応募書類を作成する際には、記入する情報に間違いがないか確認する必要があります。さらに読みやすいよう、文字の量や大きさを調整することが大事です。

空欄を作ると記入漏れと見なされたり転職意欲が低いと思われてしまったりする可能性があるので、基本的にすべての欄を埋めましょう。

これまでの実績や仕事に対する考え方など、評価で重視される項目は、特に力を入れて記載したいポイントです。応募書類を郵送する場合は、正しい折り方で封筒に入れるのはもちろん、挨拶状を添えるといった工夫をすると印象がよくなります。

面接

面接では上手に話をすることよりも、内容に一貫性があり論理的であるかどうかが重要です。自分の強みや特性に加え、応募先の企業でどのように活躍できるか、筋の通った説明が求められます。

自分の強みやその企業が求めている人材について理解した上で、何を話すかしっかり考え、話す練習をしておきましょう。実際に声を出して練習したり何度も模擬面接をしたりして、話すことに慣れておくのが重要です。

退職の申告

転職先が決まったら、現在の職場への退職申告が必要です。退職予定日の1カ月前には、職場に辞意を伝えた方がよいでしょう。

法的には2週間前でよいとされてはいますが、退職にまつわる手続きや仕事の引き継ぎ、役職の移管などの都合を考えれば1カ月ほどの期間は必要です。

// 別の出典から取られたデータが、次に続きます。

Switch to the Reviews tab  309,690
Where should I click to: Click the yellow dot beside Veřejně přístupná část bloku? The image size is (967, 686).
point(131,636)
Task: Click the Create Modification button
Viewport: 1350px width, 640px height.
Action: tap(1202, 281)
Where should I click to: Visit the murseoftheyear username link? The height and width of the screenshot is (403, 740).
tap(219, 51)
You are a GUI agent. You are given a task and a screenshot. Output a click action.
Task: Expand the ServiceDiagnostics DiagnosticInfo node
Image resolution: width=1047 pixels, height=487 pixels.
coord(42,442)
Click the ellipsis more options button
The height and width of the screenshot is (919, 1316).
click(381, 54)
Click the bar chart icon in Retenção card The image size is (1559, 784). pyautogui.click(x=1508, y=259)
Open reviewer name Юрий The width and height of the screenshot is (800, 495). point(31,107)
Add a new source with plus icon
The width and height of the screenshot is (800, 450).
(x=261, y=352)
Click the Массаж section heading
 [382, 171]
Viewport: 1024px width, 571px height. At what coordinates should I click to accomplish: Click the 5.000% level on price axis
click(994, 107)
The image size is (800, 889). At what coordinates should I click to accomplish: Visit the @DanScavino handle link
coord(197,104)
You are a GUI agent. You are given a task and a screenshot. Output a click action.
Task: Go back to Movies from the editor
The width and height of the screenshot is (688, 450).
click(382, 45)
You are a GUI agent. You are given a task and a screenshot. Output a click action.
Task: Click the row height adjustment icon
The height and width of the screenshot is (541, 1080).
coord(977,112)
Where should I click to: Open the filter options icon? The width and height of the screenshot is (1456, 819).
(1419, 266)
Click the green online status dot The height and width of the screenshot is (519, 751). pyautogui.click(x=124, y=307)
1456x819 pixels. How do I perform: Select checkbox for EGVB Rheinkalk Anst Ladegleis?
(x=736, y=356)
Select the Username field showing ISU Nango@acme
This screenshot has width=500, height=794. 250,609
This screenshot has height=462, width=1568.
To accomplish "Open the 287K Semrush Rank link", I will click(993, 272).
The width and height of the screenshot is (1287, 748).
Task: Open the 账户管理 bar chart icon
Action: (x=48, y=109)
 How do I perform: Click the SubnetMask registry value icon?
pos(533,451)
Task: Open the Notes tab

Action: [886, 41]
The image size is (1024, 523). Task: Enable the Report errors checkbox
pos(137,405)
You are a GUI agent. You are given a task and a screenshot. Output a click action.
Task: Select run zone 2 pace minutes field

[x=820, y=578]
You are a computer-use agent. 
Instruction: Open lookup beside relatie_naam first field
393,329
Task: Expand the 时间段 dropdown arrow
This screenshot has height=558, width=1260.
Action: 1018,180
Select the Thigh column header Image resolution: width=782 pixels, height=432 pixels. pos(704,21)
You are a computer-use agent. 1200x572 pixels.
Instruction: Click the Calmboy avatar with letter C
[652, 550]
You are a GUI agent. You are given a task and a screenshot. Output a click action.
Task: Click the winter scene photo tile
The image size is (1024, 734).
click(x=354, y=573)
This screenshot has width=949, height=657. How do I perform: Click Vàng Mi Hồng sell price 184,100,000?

就業規則に1カ月前と定められている場合も多くあります。円満退職を目指すなら、就業規則をチェックした上で、十分な余裕を持って申告しましょう。できるだけ迷惑をかけないように、繁忙期を避けるといった工夫も求められます。

職場から引き留められる場合を想定して、上司を含めて周囲に納得してもらえる説明を用意しておくと安心です。辞意の固さに加えて、現在の職場では実現が難しい仕事内容や、新たにチャレンジしたい内容を伝えると効果的です。

参考:民法 第627条 第1項 | e-Gov法令検索

引き継ぎ

退職に当たっては、後任者への仕事の引き継ぎが必要です。上司と相談しながら、引き継ぎ資料を作成します。単に資料を渡すだけでなく、実際に作業を確認してもらいながら引き継ぎをすると、後任者がスムーズに業務をスタートできるでしょう。

さらに、できるだけ余裕のあるスケジュールを設定し、引き継ぎのフォロー期間も設けることで、引き継ぎ後に問題やトラブルが起こりにくくなります。退職する企業の事情をよく考慮し、業務に支障が出ないように取り計らいましょう。

モチベーション高く働ける適職を見つけよう

笑顔で仕事をする女性

(出典) pixta.jp

自分に合った仕事とは、才能や能力を存分に生かせる職種であり、必ずしも好きな仕事とは限りません。好きな分野で得意な仕事を見つける方法もありますが、まずは自分の強みや特性を理解した上で、しっかり成果を出せる仕事を選びましょう。

今の仕事が自分に合っていないと感じている人は、同僚と比較したり将来の姿をイメージしたりして、転職・キャリアチェンジが必要か慎重に判断する必要があります。

自己分析と業界・職種研究をしっかりした上で、応募する企業を選択しましょう。しっかり準備をした上で、計画的に行動することが重要です。